A Research on Low-Earth-Orbit Signal-of-Opportunity Interference Suppression Algorithm Based on Adaptive Signal Iterative Subspace Projection Technique

Lihao Yao ^1,2* Honglei Qin ¹ Deyong Xian ² Hai Sha ² Gangqiang Guan ² Zhijun Liu ² Donghan He ² Liwei Zhang ² Boyun Gu ³ Bin Fan ⁴

• ¹ Beihang University, Beijing, China
• ² Beijing Satellite Navigation Center (BSNC), Beijing, China
• ³ Beijing Institute of Technology, Beijing, Beijing Municipality, China
• ⁴ PLA Army Academy of Artillery and Air Defense, Hefei, China

Signal-of-Opportunity (SOP) positioning based on Low-Earth-Orbit (LEO) constellations has gradually become a research hotspot.

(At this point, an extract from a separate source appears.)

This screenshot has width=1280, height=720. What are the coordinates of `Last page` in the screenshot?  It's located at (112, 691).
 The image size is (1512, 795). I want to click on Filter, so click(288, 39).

Due to the large number, wide spectral coverage, and strong signal power of LEO satellite SOP signals, they exhibit strong anti-jamming capabilities. However, no in-depth research has yet been conducted on their anti-jamming performance, particularly regarding the most common type of interference faced by ground receivers-Periodic Frequency Modulation (PFM) interference. The downlink signals of LEO satellites differ significantly from those of Global Navigation Satellite Systems (GNSS) based on Medium-Earth-Orbit (MEO) or Geostationary-Earth-Orbit (GEO) satellites, making traditional interference suppression methods inapplicable. In this paper, we utilize the generalized periodicity of PFM interference signals and the characteristics of LEO constellation signals to propose an Adaptive Signal Iterative Projection and Interference Suppression (ASIPIS) algorithm. This algorithm concentrates the energy of PFM interference, which is dispersed over a wide bandwidth, into a few frequency points, enhancing the concentration of the interference and its separation from the LEO satellite signals. This effectively reduces the overlap between LEO satellite signals and interference. The algorithm then uses subspace projection to map the interference and the desired signal into different subspaces, eliminating the interference components and thus reducing the damage to the desired signal during the interference suppression process. Simulation and experimental results indicate that, compared to traditional algorithms, this algorithm effectively eliminates single/multi-component PFM interference and improves interference suppression performance under conditions of narrow bandwidth and high power, and holds high application value in LEO satellite SOP positioning.